October 11, 200619 yr You can't if you only have a single hard drive, no matter how you partition it.How many actual physical hard crives do you have? Putting the page file out on an external drive is pretty pointless as the access times of the external drive may well be slower, not faster. Your best solution, if you're running FS with a heap of addons, is simply to upgrade the card and add another gig of RAM. That should ensure page file activity is kept to a minimum.Allcott
October 11, 200619 yr I don't know about moving page files around, but I can definitely vouch for the suggestion of getting a high RAM graphics card. I was originally using a 9800 Pro with 128MB of VRAM and my FSX world was a blurry smear. I figured my problem was I was running out of VRAM due to the rather high dimensions of the terrain bitmaps (1024x1024) so I bought a X1600 Pro with 512MB. My theory definitely paid off, because now I'm flying in a sharp, crisp world.My FPS didn't improve much mind you, but I didn't expect it would. It appears that graphics quality is dependent on the graphics card, whereas performance is CPU dependent. And I only have an Athlon MP 2000+ CPU, so I can honestly say I am thrilled with what I'm seeing on my lowly computer.

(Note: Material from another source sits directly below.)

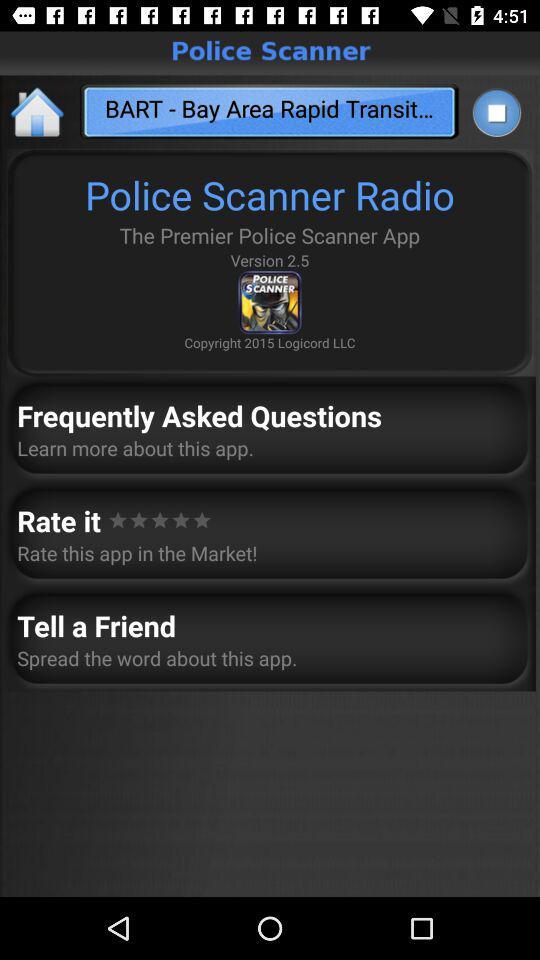  Describe the element at coordinates (495, 112) in the screenshot. I see `item at the top right corner` at that location. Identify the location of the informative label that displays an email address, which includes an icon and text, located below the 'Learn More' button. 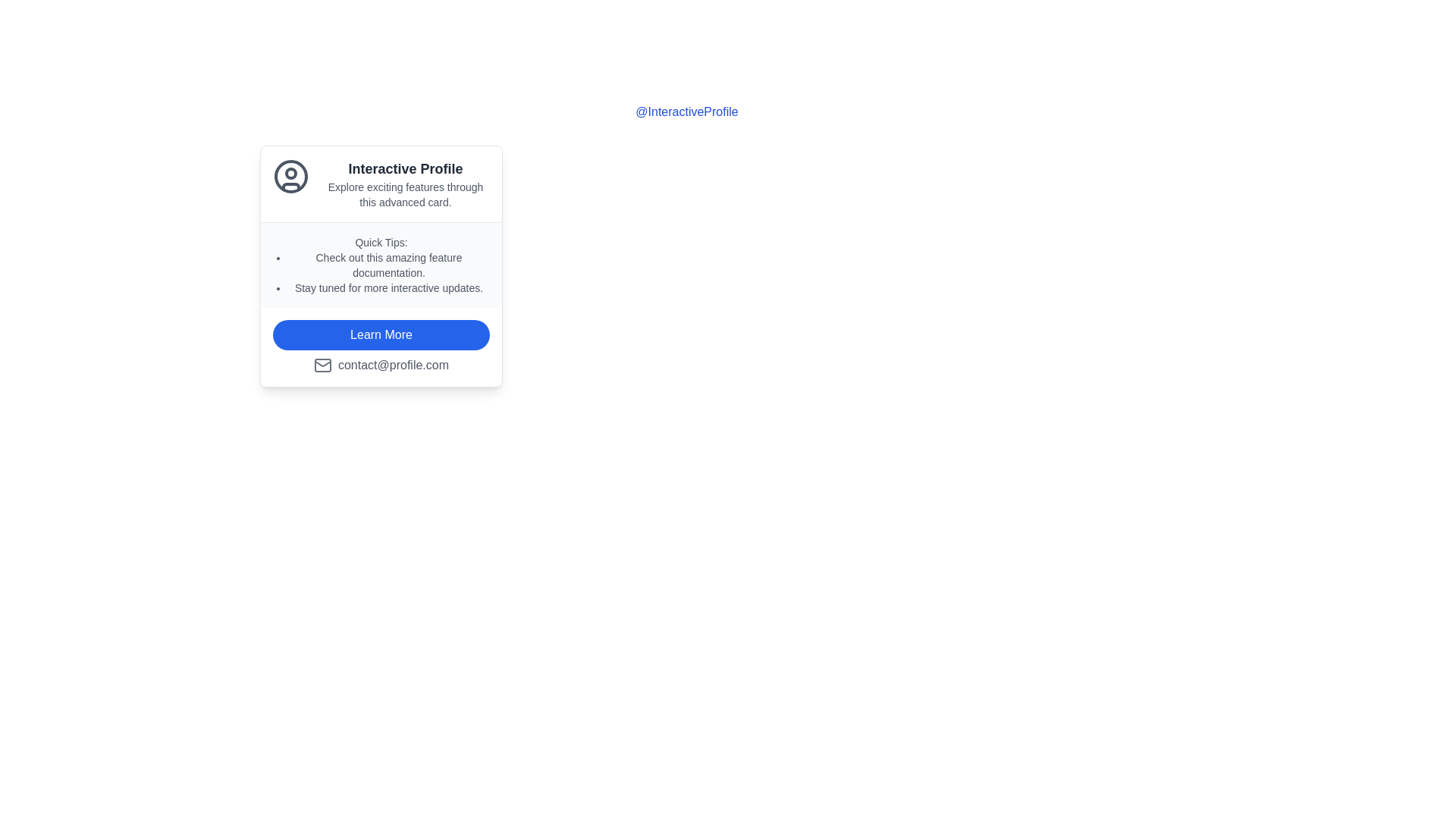
(381, 366).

October 11, 200619 yr Author Thanks guys.He said external drive and that did bother me since most or all are USB or Fire wire driven. I myself thought this would be slow. I may go and get a better video card and upgrade to 2 megs of ram, or I may invest in a new system. Everything now is getting blurry,,, $400-500 for a new card and ram, or 1500 -2000 on a new system?I may be better off going for the whole new system. Dang this hobby is getting expensive. I wish there was someone who could build me a system specifically for Flight Sim. I don't want or nedd all the other BS that goes with the new computers today. Just a fast processor, good card, lots of memory and a good cooling system. I have looked at Alienware and their prices kinda scare me. # grand for a gaming computer is alot of overtime fire investigations. Hee Hee. anyway.. if it weren't for folks like you guys and this awesome web site I would still not know what notepad is for. ;)Thanks, Scott
October 11, 200619 yr The only solid piece of advice we can give you is do NOT buy a new system right now - we are right at the cusp of a new generation of graphics cards supporting DirectX10 but there are no DX10 cards on the market yet, nor any benchmarks about how well these cards handle DX9 games like Flight Sim. Also, DX10 will need Vista, the new Windows Operating System, and that will also change the `balance` of a system - it supports HUGE quantities of RAM compared to XP, and it may be the case that you need a motherboard that allows you to take advantage of that, but whether you will be better off with two graphics cards in SLI mode, or one whopper is still waiting on clarification. Hold off until March, I'd say. by which time the development cycle will be much clearer. Allcott
October 11, 200619 yr Author Thanks SOOO much for the advice Allcott.Gives me time to save some dough and get the most out of FS9 that I have invested so much in. Actually. If i could just get the most out of FS9 I would be happy. It would be something to have all the sliders maxed with Active sky, GE PRO and a variety of outstanding 3rd party aircraft runnig at great FPS, insteasd of chugging along at 10-25 FPS with sliders at the halfway point. Thanks again. Scott.